To combat this, researchers use a method called probe-before-destroy, which allows them to collect precise information from samples in the instant before they’re blown apart, generating images that preserve information on the molecular structure of biological particles such as cells, proteins and viruses. But until recently, it was unclear how much this method could be trusted for measuring the behavior of electrons, since powerful X-rays can affect electrons much faster than atoms. This could limit the technique’s applicability to ultrafast chemical processes, such as those involved in catalysis.
Now, a team led by SLAC scientists Roberto Alonso-Mori, Dimosthenis Sokaras and Diling Zhu has found a way to get a precise idea of how to tune the X-ray beam to make sure electronic structure is not damaged before they measure it, providing higher confidence in the results of XFEL experiments. In a first, the team observed how electrons behaved in the first few femtoseconds, or millionths of a billionth of a second, after an iron sample was blasted with intense laser pulses. Their results, recently published in Scientific Reports, demonstrate how specific properties of the X-ray beam, such as pulse length or intensity, can affect an atom’s outermost electrons, which are the ones that participate in making and breaking bonds during chemical reactions.
The results will allow scientists to fine-tune pump-probe experiments, in which one laser pulse initiates a reaction in a sample and an X-ray pulse immediately measures the rearrangement of the electrons. By varying the time between the laser and the X-ray pulses, researchers can make a series of images and string them into a stop-motion movie of these tiny, fast motions, offering insights into light-activated chemical reactions.

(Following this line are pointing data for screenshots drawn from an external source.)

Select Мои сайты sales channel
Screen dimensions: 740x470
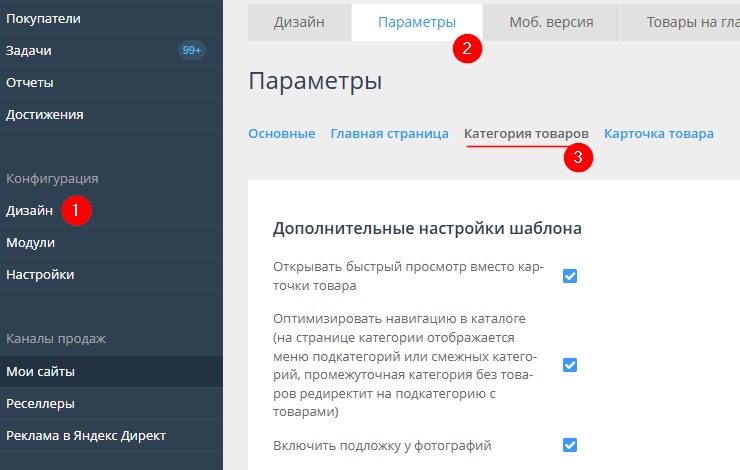pos(41,372)
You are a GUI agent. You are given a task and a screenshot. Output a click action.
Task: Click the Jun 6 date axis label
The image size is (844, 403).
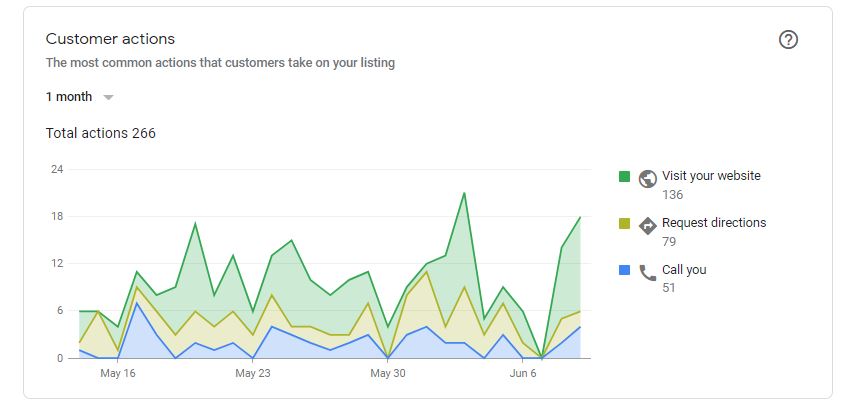click(x=523, y=373)
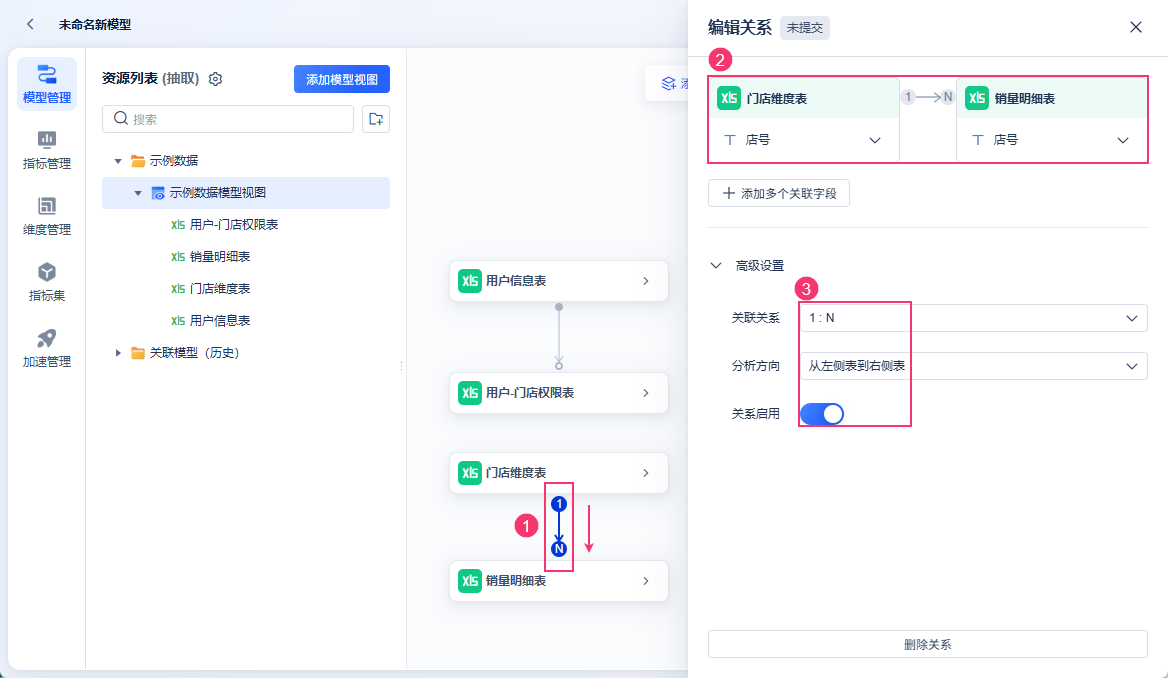The width and height of the screenshot is (1168, 678).
Task: Select 用户-门店权限表 in resource tree
Action: click(233, 225)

“These experiments are a key tool in our team’s research program,” Sokaras says. “The ability to carefully access the ‘acceptable’ range of LCLS conditions will allow us to perform pump-probe studies that are both reliable and unprecedented.”
The team worked closely with the LCLS accelerator group to deliver even shorter than usual X-ray pulses to study how the electrons rearranged in the first few femtoseconds of the blast. A electron beam streak camera, the XTCAV, was instrumental in precisely measuring the length of the X-ray pulses.
Alonso-Mori says, “The study validates methods that have been used at LCLS in the past few years, settling the debate about whether they are valid or if the data collected is already altered in the first few femtoseconds by the intense X-ray pulses.”
To follow up on this research, the team hopes to probe the electronic structure with even higher intensity, taking advantage of recent progress in shaping and controlling the X-ray beam.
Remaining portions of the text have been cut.